I couldn’t help but smile as I stacked the dirty dishes and carried them to the stink. In that moment I said a silent prayer of gratitude. Yes, I was grateful for those dirty dishes.
You see, my little girl independently set the table for her dollies. Each doll friend sat in a chair. Gia went to the refrigerator and pulled out the mustard and (with help) squirted some onto each of their plates. Then she decided they needed some chocolate sauce to top off their cuisine (always a solid choice, in my opinion).
If you’re yawning at this moment, buckle up because I’m here to tell you that there were so many wins in this play scheme for my butterfly. Not only was this play functional, communicative, and imaginative but it also involved food. And for a divergent thinker that lives her life with strong food aversions, I doubt very much that even if you accomplished everything on your to-do list today, it was as BIG a success as this natural moment.

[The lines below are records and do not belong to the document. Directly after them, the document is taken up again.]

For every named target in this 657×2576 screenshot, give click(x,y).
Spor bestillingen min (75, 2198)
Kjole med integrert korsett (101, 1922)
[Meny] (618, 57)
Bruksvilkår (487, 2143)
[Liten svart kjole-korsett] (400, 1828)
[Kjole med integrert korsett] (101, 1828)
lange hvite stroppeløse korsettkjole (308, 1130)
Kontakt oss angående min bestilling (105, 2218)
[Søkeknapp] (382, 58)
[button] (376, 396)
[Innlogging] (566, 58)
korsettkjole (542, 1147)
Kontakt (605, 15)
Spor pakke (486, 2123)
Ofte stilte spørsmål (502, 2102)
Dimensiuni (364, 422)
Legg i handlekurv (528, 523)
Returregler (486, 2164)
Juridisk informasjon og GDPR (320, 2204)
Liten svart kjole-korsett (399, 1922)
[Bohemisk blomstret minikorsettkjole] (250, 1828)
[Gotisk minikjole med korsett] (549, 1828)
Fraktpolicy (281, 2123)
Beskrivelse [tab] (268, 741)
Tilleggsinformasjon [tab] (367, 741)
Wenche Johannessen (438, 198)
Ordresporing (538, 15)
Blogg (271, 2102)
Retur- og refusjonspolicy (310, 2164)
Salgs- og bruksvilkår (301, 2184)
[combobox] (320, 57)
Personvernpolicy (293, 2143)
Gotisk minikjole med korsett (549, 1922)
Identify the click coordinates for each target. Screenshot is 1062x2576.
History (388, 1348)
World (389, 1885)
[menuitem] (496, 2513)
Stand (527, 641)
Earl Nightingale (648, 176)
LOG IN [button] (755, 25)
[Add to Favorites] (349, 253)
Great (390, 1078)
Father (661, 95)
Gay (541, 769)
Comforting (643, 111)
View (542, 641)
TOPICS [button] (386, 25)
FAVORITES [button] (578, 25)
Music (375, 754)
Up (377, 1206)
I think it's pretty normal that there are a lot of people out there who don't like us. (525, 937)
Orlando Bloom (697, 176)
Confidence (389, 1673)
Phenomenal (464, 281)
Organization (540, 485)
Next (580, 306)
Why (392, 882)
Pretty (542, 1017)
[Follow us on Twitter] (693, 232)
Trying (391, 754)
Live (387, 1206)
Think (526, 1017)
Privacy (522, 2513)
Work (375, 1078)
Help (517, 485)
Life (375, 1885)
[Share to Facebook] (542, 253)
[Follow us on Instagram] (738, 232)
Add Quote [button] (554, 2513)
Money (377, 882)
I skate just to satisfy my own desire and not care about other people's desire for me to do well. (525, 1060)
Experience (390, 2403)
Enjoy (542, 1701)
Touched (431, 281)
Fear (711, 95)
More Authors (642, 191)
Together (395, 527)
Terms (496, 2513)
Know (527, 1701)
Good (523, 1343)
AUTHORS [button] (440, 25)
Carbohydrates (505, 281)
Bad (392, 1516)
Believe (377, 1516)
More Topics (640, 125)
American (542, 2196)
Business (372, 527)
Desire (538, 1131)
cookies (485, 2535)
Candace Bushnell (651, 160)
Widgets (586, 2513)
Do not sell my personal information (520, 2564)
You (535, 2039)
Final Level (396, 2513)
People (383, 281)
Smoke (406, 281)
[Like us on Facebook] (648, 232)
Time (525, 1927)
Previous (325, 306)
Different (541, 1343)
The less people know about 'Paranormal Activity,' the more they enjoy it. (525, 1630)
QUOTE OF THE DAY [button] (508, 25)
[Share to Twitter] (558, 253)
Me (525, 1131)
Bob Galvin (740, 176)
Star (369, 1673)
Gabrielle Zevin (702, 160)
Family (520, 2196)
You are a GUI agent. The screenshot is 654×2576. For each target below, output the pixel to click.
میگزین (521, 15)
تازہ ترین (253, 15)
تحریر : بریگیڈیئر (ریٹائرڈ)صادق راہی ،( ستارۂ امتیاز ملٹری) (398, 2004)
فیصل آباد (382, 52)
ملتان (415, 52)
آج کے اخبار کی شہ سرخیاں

You see, play doesn’t come natural for Gia. Now what I’m about to say can be difficult to comprehend for families that have typical kiddos, but there was a time when my daughter did not play. As in, at all. She spent her days from one visual stim to the next. And I spent my days trying to reach her.
So, with each dirty plate came thanksgiving, as I counted four plates as four blessings. And, I don’t know about you, but I would dine at her table any day, where authenticity and inclusion are served with each meal.